**WHAT YOU NEED TO DO**
(a) In the news article about the "fake nurse" class-action lawsuit, begin at the words "A B.C. Supreme" and stop after the words "at the hospital.". Reproduce that passage word for word.
(b) According to previous filings cited in the news article about the "fake nurse" class-action lawsuit, how many patients did Brigitte Cleroux directly give care to?
(c) Continue the news article about the "fake nurse" class-action lawsuit from its last sentence.
TEXT BLOCK section start
B.C. judge partially certifies class-action lawsuit against health authority over ‘fake nurse’

Click to play video: 'B.C. judge certifies class action lawsuit over ‘fake nurse’'
B.C. judge certifies class action lawsuit over ‘fake nurse’
WATCH: A class-action lawsuit over a woman who faked being a nurse at B.C. Women's Hospital for over a year is moving ahead. – Jul 26, 2023

A B.C. Supreme Court judge has partially certified a class-action suit against a provincial health authority over the actions of a notorious “fake nurse.”

Brigitte Cleroux, who does not have a nursing degree, worked at the B.C. Women’s Hospital between June 1, 2020, and June 23, 2021, when she was fired over her false credentials. According to the ruling posted Wednesday, her work involved about 1,150 patients. Previous filings indicate she directly gave care to 899 patients in her time at the hospital.
TEXT BLOCK section end
DATASET RECORDS section start
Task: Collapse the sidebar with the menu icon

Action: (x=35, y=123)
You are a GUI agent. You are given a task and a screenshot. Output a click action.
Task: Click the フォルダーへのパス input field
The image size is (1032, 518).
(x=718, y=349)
DATASET RECORDS section end
**SOLVED PROBLEMS**
(a)
A B.C. Supreme Court judge has partially certified a class-action suit against a provincial health authority over the actions of a notorious “fake nurse.”

Brigitte Cleroux, who does not have a nursing degree, worked at the B.C. Women’s Hospital between June 1, 2020, and June 23, 2021, when she was fired over her false credentials. According to the ruling posted Wednesday, her work involved about 1,150 patients. Previous filings indicate she directly gave care to 899 patients in her time at the hospital.

(b) 899 patients.

(c)
Among those patients was Miranda Massie, who launched the proposed class action suit against the Provincial Health Services Authority, which operates the hospital, alleging negligence and liability for battery and breach of privacy. Massie’s proposed class action also included evidence from five other patients, whose names have been protected.

Click to play video: '‘Fake’ B.C. nurse used fraudulent cheque as ID, court documents allege'
‘Fake’ B.C. nurse used fraudulent cheque as ID, court documents allege

In his decision, Justice K. Michael Stephens found that because Cleroux interacted with so many patients in different capacities, resulting in widely different experiences, claims of negligence and battery would be better argued as individual legal actions rather than as a class.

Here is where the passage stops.